Please put the rows below into a two-column CSV with the header input,output. Give one line per row, with the row's text in the input field and its answer in the output field, each field quoted and with line breaks replaced by spaces. Leave the pictures out.
● ● ● ● ●
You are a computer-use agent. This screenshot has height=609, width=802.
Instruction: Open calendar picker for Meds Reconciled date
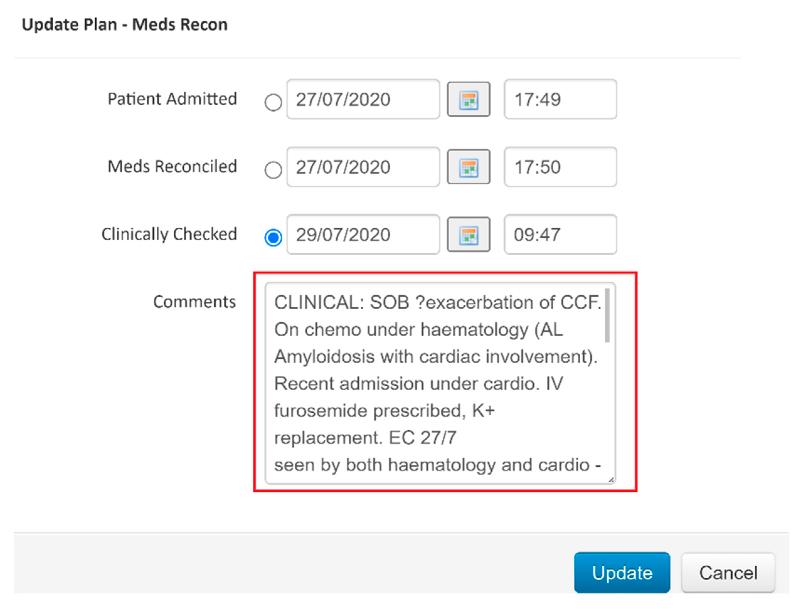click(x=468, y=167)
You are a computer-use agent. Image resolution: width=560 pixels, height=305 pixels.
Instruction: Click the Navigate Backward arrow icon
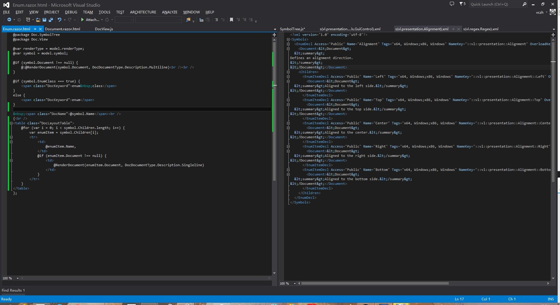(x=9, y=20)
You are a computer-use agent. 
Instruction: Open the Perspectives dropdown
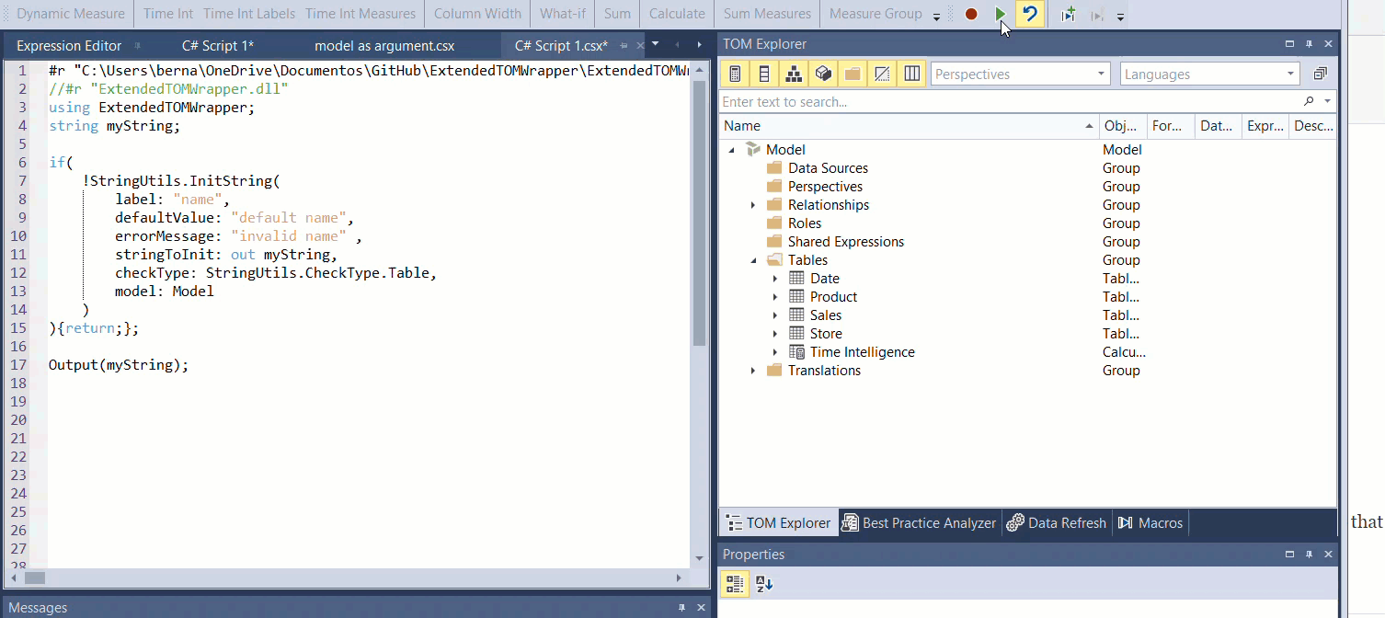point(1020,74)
● ● ● ● ●
- SOLUTION TO THE PROBLEM -
input,output
"You are a computer-use agent. This screenshot has height=609, width=802. Instruction: Open calendar picker for Meds Reconciled date","click(x=468, y=167)"
"You are a computer-use agent. Image resolution: width=560 pixels, height=305 pixels. Instruction: Click the Navigate Backward arrow icon","(x=9, y=20)"
"You are a computer-use agent. Instruction: Open the Perspectives dropdown","point(1020,74)"